Skoczkowie narzekają na nocne godziny zawodów. "To nie ma sensu"

Skoczkowie narzekają na nocne godziny zawodów. "To nie ma sensu"

Dodano:   /  Zmieniono: 
Peter Prevc, Kamil Stoch i Anders Bardal (fot. TOMASZ JAGODZINSKI / newspix.pl) Źródło: Newspix.pl
Nikt w Soczi nie rywalizuje tak późno jak skoczkowie narciarscy. Nie wszystkim skakanie o północy jednak odpowiada - podaje Wirtualna Polska.
W Soczi wszystkie treningi, kwalifikacje i konkursy zaczynają się o godzinie 21:30 czasu miejscowego. Dlaczego tak późno? Taką decyzję wymogły na organizatorach telewizje z Europy. W Niemczech czy w Polsce podczas startu zawodów w Soczi jest 18:30.

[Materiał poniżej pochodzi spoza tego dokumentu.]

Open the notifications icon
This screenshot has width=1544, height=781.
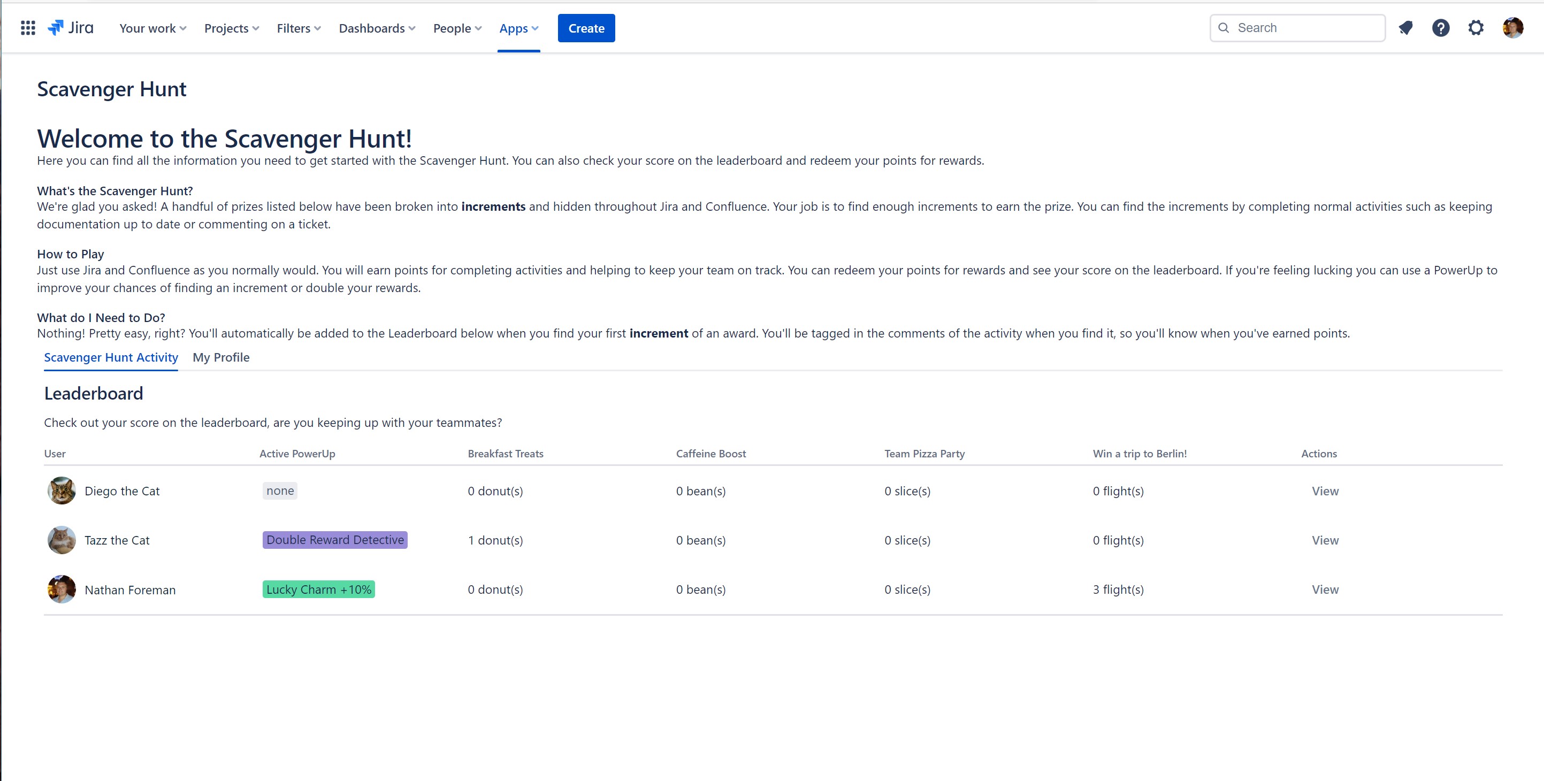point(1406,28)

W efekcie Kamil Stoch, który w środę zaliczył upadek na dużej skoczni, swój skok oddał... tuż po północy czasu miejscowego. Niektórzy z zawodników otwarcie krytykują takie rozwiązanie. - Skakanie o północy nie ma żadnego sensu - stwierdził Gregor Schlierenzauer.

Ze względu na późne pory rozgrywania konkursów skoczkowie żyją w innym rytmie niż reszta sportowców w Soczi. Normą jest późne wstawanie i jedzenie śniadania... w południe.